The book wants not only to reread, but also, thanks to the wonderful illustrations by Vladimir Konashevich, to consider repeatedly. Characters and objects are always shown in full, so that, as the artist himself said, "all its parts were visible". Costumes, utensils, houses, and the characters themselves retain their national coloring.
Konashevich draws not just pictures. He develops and completes the text, surrounds a small poem with such a mass of eloquent "really real" details that a description of them would take a whole page.
For example, in the poem "Skirt" together with the dressy young lady dashingly dances a kitty with a bow, hilariously repeating the movements of the mistress: the young lady holds the hem of the skirt with her hand, and the cat holds her long tail with her paw. And for the quatrain "Where the slanty lives" - about a hare, who every morning goes somewhere with a blanket under his arm - the artist creates a detailed drawn story with a cunning fox, peeping out of the window behind the long-eared, businesslike walking by. The fox, by the way, has his own henhouse on the roof, and the hens, led by a rooster, are clucking and squawking about where the bunny has gone.

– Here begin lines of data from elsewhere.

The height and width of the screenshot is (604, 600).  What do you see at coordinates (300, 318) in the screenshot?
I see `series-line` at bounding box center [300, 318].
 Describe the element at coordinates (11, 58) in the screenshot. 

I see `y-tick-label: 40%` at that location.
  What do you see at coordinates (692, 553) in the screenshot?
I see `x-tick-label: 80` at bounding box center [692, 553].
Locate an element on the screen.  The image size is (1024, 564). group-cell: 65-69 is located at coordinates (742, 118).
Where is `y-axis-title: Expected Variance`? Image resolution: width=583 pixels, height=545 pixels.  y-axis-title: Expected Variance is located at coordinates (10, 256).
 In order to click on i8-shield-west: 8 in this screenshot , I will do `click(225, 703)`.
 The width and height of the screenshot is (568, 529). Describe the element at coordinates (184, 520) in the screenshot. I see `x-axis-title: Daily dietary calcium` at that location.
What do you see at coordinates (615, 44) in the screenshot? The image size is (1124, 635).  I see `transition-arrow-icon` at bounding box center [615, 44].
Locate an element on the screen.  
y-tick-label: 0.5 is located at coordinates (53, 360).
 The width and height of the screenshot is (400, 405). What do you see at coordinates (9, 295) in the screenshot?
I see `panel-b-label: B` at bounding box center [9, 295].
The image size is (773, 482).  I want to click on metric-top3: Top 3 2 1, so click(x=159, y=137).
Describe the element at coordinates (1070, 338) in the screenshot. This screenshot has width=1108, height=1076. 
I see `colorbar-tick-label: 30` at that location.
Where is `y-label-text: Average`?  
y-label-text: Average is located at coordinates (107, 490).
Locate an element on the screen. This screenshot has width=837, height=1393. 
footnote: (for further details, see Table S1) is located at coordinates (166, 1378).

The book wants not only to reread, but also, thanks to the wonderful illustrations by Vladimir Konashevich, to consider repeatedly. Characters and objects are always shown in full, so that, as the artist himself said, "all its parts were visible". Costumes, utensils, houses, and the characters themselves retain their national coloring.
Konashevich draws not just pictures. He develops and completes the text, surrounds a small poem with such a mass of eloquent "really real" details that a description of them would take a whole page.
For example, in the poem "Skirt" together with the dressy young lady dashingly dances a kitty with a bow, hilariously repeating the movements of the mistress: the young lady holds the hem of the skirt with her hand, and the cat holds her long tail with her paw. And for the quatrain "Where the slanty lives" - about a hare, who every morning goes somewhere with a blanket under his arm - the artist creates a detailed drawn story with a cunning fox, peeping out of the window behind the long-eared, businesslike walking by. The fox, by the way, has his own henhouse on the roof, and the hens, led by a rooster, are clucking and squawking about where the bunny has gone.